È proprio un altro modo di vivere. Se non hai da mangiare, chi ne ha te ne dà un po’. Sono la prima ad aiutare gli altri e ormai lo sanno tutti che su di me possono contare.“.

C’è molta povertà, quasi nessun servizio essenziale, poca igiene e violenza. Cosa la spinge a rimanere? Non ha preoccupazioni per la sua sicurezza?

Nella mia vita ho viaggiato moltissimo, sono stata nei posti più belli del mondo, dalle Maldive alle Mauritius, da New York ai Carabi. Non so nemmeno io spiegare perché mi sono affezionata a un posto dove non c’è nulla e dove è pericoloso andare in strada di notte.

Sta di fatto che mi sono innamorata di questi luoghi, di queste persone. Qui mi sento a casa come non mi sono mai sentita da nessun’altra parte. La gente del posto mi dice sempre che in un’altra vita sono stata una di loro.

Non sono preoccupata. Ho un’assicurazione sanitaria e ho una grande fede”. 

Cosa fa in favela?

“Ho preso un bar che si chiama “Bar della Gringa” perché qui tutti mi chiamano così. È diventato un punto di ritrovo”.

In tutto il mondo si parla della variante brasiliana del Covid. In favela com’è percepito il problema? C’è attenzione?

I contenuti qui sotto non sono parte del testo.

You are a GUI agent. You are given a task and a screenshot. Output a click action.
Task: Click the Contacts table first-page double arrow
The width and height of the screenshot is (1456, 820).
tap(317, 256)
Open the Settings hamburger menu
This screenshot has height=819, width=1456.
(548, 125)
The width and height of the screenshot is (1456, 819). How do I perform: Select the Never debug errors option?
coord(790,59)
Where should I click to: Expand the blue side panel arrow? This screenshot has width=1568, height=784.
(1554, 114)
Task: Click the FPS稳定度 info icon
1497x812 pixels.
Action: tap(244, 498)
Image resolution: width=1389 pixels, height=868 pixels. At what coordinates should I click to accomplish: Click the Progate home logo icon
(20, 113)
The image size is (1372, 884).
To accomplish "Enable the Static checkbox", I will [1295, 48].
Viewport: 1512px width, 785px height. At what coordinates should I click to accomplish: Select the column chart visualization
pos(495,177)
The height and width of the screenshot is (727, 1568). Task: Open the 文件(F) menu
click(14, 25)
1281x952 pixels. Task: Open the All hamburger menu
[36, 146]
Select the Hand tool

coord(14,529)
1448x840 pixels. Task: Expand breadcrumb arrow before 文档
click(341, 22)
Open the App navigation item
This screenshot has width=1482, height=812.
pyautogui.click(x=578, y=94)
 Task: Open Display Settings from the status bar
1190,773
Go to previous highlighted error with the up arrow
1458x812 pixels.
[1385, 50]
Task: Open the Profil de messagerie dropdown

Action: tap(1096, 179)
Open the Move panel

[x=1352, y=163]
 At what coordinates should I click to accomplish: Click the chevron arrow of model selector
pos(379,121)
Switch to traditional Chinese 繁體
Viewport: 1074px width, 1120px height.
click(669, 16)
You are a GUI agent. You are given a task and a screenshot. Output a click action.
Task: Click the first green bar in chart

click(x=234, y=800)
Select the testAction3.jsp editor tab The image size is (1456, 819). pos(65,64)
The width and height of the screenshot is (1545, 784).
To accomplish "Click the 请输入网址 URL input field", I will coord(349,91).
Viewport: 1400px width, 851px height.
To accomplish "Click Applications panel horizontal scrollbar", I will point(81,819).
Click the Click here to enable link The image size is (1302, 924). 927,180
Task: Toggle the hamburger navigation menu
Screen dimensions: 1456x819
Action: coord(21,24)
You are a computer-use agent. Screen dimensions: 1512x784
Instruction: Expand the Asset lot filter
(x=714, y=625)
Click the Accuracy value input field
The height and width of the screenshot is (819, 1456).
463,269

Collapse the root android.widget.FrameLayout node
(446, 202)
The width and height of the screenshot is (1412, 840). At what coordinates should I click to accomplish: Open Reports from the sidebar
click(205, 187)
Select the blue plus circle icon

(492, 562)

“Alla gente di qui non importa del Coronavirus, non ci pensano proprio. Si percepisce l’emergenza solamente se si va nelle grandi città, dove per entrare nei luoghi pubblici, come supermercati o centri commerciali, bisogna indossare le mascherine. Ma altrimenti nessuno la usa.

Il covid è arrivato in favela? Chi lo sa. Se qualcuno ha la tosse o la febbre si fa un decotto e recita le preghiere, sperando che guarisca presto. Non c’è controllo sanitario.

Purtroppo a causa del covid le poche scuole che ci sono hanno chiuso e i bambini hanno perso quel minimo di possibilità di istruzione”.

Quali sono i suoi progetti per il futuro?

“L’ultima volta che sono venuta qui sono stata da febbraio a giugno. Poi sono ripartita il 4 ottobre 2020 e sono tuttora qua. Avevo il volo a gennaio, ma le frontiere sono chiuse e ho rimandato a fine febbraio. Rientrerò a Imperia per qualche mese ma poi tornerò qui. Sono troppo legata a questo posto”.

Cosa le ha insegnato la vita in favela?

“Mi ha insegnato a essere più forte, a fare a meno delle frivolezze, a pensare alle cose più importanti. Soprattuto, mi ha fatto ritrovare la fede. Qui si vivono esperienze che non si possono immaginare, è una continua crescita personale”.